L'ouvriérisme farouche, qui
s'employait si jalousement à préserver le prolétariat de toute influence
intellectuelle, n'a pas craint de s'acoquiner à la pire espèce des «
intellectuels », les politiciens, et de lui apporter son contingent. Proudhon
disait : « l'atelier fera disparaître le gouvernement ». Il ne se doutait pas que,
loin de faire disparaître le gouvernement, l'atelier « collaborationnerait »
avec lui !
Pour en arriver à ce «
collaborationnisme » - mot qui aurait fait bondir Proudhon autant que la chose,
car il respectait également la langue et le prolétariat l'ouvriérisme a dû évoluer,
mais le fond de son caractère, c'est-à-dire la haine de l'intellectualité, n'a
pas changé. C'est ce qui lui a permis de se trouver en famille en famille
spirituelle, si l'on peut dire - avec le bourgeoisisme, le jour où ils ne se
sont plus regardés en chiens de faïence. Contre le prolétariat, le
bourgeoisisme avait hérité, en arrivant à la puissance, des préjugés de droit
divin suivant lesquels la classe des possesseurs est faite pour diriger,
commander, flâner, jouir de tous les privilèges sociaux, de toutes les
satisfactions de l'existence, tandis que la classe des dépossédés n'est faite
que pour obéir, travailler, subir toutes les misères sociales et ne connaître
que la souffrance. C'était la vieille mystique qui prétendait justifier
l'omniscience et l'omnipotence des classes triomphantes par la violence et
l'imposture. Au lieu de combattre ces préjugés et d'en montrer la sottise pour
les faire disparaître, l'ouvriérisme les a fait siens. A la mystique
bourgeoise, il a commencé par opposer une autre mystique, celle de
l'omniscience et de l'omnipotence prolétariennes tout aussi sotte que l'autre.

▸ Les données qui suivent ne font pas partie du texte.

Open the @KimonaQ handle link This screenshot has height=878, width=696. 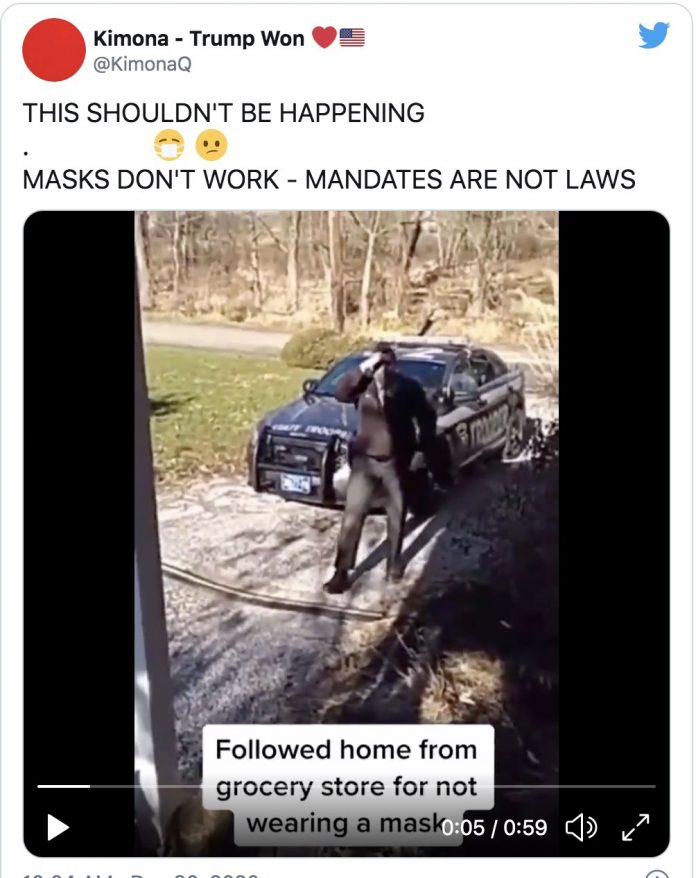[x=142, y=64]
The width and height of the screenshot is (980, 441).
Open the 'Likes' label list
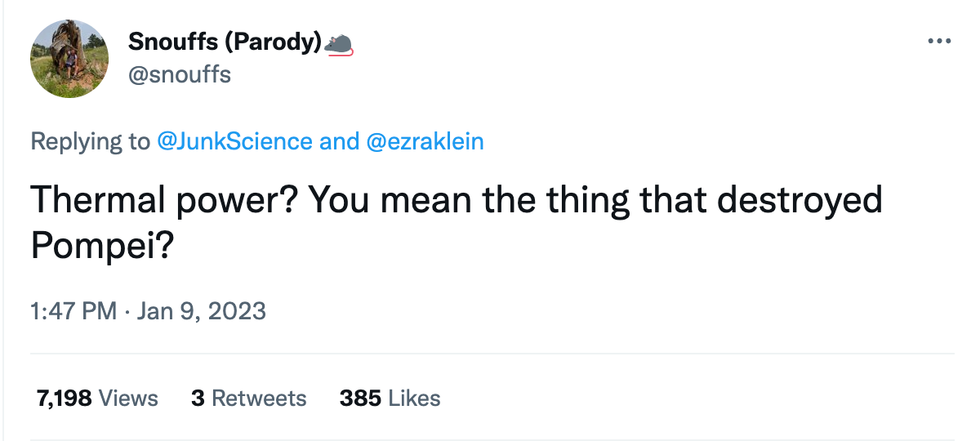[x=414, y=398]
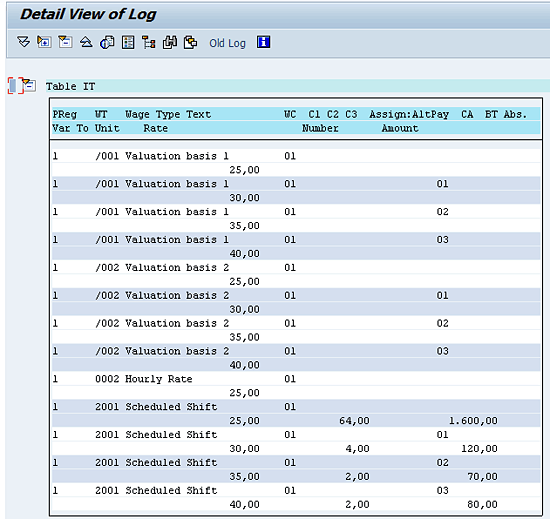Open the tree structure view icon

[149, 42]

Opposition seulement apparente ; les deux mystiques étaient la même dans le
fond et se confondraient quand bourgeoisisme et ouvriérisme se donneraient la main
au lieu de se battre. L'« extrémisme » prolétarien deviendrait alors le
bourgeoisisme à l'usage des prolétaires. Mais, jusque là, l'un était en place
et ne voulait rien donner, l'autre voulait arriver et tout prendre ; l'un
disait cyniquement : « J'y suis, j'y reste ; quels que soient les moyens »,
l'autre disait brutalement : « Ote-toi de là, que je m'y mette ! » Leur
conjonction actuelle, qui a mis une sourdine à leur véhémence, changera le
personnel gouvernemental, elle mettra l'atelier à côté du capital, elle ne
changera rien aux abus sociaux et à leur immoralité.
En 1789, par la voix de
Sieyès, la mystique bourgeoise disait : « Qu'est le Tiers-Etat ? - Tout ! » La
Révolution, qui lui donna raison, servit à mettre au pouvoir une bourgeoisie
qui répéta plus grossièrement les abus de l'aristocratie. (Voir Muflisme.) La
mystique ouvriériste, impuissante à faire une Révolution pour laquelle des
mains calleuses et des cerveaux frustes ne peuvent suffire, préfère traiter
avec la mystique bourgeoise. Qu'on ne lui parle donc plus de révolution ; elle
fait la sienne sans secousses. Mais elle est en train de remplacer une
démocratie mal éduquée par une ochlocratie inéduquée, et il n'est pas certain
qu'on ne verra pas alors, comme à Athènes, « les honnêtes gens obligés de se
cacher pour s'instruire, de peur de paraître aspirer à la tyrannie ».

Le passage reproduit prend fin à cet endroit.